━━━━━ Given text

The attempted theft of £220m from Sumitomo Mitsui Bank made big headlines in May and proved to be a huge publicity coup for the UK's National Hi-Tech Crime Unit (NHTCU).

The crime was thwarted, and an Israeli hacker arrested. But the ease with which keyloggers had been planted at the bank sent shockwaves through the financial services industry.
The revelation of the crime followed months of undercover work and negotiation by the NHTCU and Sumitomo, and the subsequent publicity was carefully agreed between both parties. But the fact anyone outside the bank got wind of the crime at all is a sign of a new approach to computer crime – companies are more willing to work with law enforcement, and the NHTCU has increasingly won the confidence of victims.
New head of the NHTCU, detective chief superintendent Sharon Lemon, who took on the role in April, is keen to build on that trust. "We want to engage people. We want to work in partnership with industry," she says, from her office in Londons' Docklands.
To this end, the role of the NHTCU is being slimmed down, with paedophile work being split off into a Child Exploitation Online Protection Centre.
"From April next year, this unit will not be dealing with any child abuse investigations," says Lemon, whose last job was head of the Paedophile On-Line Investigation Team. "It needs a separate unit and it needs the charities, the Home Office and the police – all the different agencies – working together."
This will leave Lemon and her team to concentrate on fighting hackers, and organised criminals who are turning to the internet to make a fast buck.
Lemon explains that criminal gangs operate on the principle neatly summed up by American bank robber Willie Sutton. When asked why he robbed banks, Sutton simply replied: "Because that's where the money is." And criminals are increasingly turning to the internet as a way of making previously unimaginable sums, she explains.
Criminals don't care what they deal in as long as they can make a profit, says Lemon. She points out that Operation Ore caught a group of people who changed their website, which originally dealt in adult porn, to child porn when they found there was a lot more interest in it. "They swapped the commodity because that's where the money was," she says. She adds that people involved in selling child abuse images will also deal in guns and drugs and online extortion.
"They're not interested in the commodity, they are not in it for the titillation. They are doing it for the money. We see the same people over and over again; they are just involved in different things."

━━━━━━━━━━
━━━━━ Source information

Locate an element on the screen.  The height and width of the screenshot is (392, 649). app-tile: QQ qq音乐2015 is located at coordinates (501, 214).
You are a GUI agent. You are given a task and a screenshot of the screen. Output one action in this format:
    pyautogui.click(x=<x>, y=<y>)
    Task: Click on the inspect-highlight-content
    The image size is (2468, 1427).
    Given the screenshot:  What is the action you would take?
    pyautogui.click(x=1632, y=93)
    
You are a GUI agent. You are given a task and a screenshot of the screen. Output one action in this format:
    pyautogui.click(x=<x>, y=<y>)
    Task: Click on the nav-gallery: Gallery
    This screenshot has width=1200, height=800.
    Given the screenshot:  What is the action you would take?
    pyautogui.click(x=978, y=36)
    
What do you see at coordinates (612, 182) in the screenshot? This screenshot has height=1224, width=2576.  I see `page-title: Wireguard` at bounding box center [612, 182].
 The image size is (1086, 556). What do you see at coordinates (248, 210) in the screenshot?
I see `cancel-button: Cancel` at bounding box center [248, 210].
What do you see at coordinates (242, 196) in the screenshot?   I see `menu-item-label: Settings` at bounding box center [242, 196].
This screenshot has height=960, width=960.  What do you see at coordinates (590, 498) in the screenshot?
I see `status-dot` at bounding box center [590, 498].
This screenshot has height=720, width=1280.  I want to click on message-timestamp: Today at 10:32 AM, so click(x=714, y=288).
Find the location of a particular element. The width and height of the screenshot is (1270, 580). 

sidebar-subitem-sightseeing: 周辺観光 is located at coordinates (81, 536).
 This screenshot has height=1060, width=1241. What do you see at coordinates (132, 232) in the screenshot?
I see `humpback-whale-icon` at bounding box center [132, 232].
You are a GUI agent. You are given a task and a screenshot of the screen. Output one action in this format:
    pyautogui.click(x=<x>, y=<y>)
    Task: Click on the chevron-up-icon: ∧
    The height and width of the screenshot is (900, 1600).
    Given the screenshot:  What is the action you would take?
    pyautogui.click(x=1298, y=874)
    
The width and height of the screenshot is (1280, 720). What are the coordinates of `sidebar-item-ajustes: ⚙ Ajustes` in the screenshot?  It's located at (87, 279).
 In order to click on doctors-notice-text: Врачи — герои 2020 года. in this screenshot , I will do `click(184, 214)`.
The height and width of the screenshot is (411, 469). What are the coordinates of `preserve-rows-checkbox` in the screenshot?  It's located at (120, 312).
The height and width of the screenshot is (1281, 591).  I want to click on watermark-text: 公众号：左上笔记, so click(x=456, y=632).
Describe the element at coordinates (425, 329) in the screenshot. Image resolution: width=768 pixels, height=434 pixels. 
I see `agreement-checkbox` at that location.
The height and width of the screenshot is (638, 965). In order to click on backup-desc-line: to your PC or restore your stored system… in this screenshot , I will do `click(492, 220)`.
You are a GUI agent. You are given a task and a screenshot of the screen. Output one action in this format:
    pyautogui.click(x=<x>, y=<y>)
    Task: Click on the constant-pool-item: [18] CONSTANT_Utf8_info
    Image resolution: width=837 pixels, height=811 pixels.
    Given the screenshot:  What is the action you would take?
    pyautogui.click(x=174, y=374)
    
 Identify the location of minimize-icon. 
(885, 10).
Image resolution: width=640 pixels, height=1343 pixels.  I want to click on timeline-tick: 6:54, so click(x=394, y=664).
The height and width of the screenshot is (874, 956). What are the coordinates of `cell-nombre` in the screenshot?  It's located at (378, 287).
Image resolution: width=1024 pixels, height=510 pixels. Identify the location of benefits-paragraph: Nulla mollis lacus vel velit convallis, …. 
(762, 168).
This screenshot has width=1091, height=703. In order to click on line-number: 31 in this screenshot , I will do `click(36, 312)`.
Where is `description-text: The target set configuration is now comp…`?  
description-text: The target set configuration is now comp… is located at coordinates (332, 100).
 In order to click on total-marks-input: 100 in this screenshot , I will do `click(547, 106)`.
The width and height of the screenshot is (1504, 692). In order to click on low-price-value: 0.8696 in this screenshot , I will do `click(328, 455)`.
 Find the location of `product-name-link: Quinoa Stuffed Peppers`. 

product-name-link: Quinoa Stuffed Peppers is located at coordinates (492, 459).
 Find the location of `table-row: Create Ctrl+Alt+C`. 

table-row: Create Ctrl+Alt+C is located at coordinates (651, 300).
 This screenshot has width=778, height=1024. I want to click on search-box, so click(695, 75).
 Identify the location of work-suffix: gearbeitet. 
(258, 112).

━━━━━━━━━━

Transcribe everything in the article about the NHTCU from "This will leave" down to "sums, she explains.". The records play no part in what comes next.

| Your solution |
This will leave Lemon and her team to concentrate on fighting hackers, and organised criminals who are turning to the internet to make a fast buck.
Lemon explains that criminal gangs operate on the principle neatly summed up by American bank robber Willie Sutton. When asked why he robbed banks, Sutton simply replied: "Because that's where the money is." And criminals are increasingly turning to the internet as a way of making previously unimaginable sums, she explains.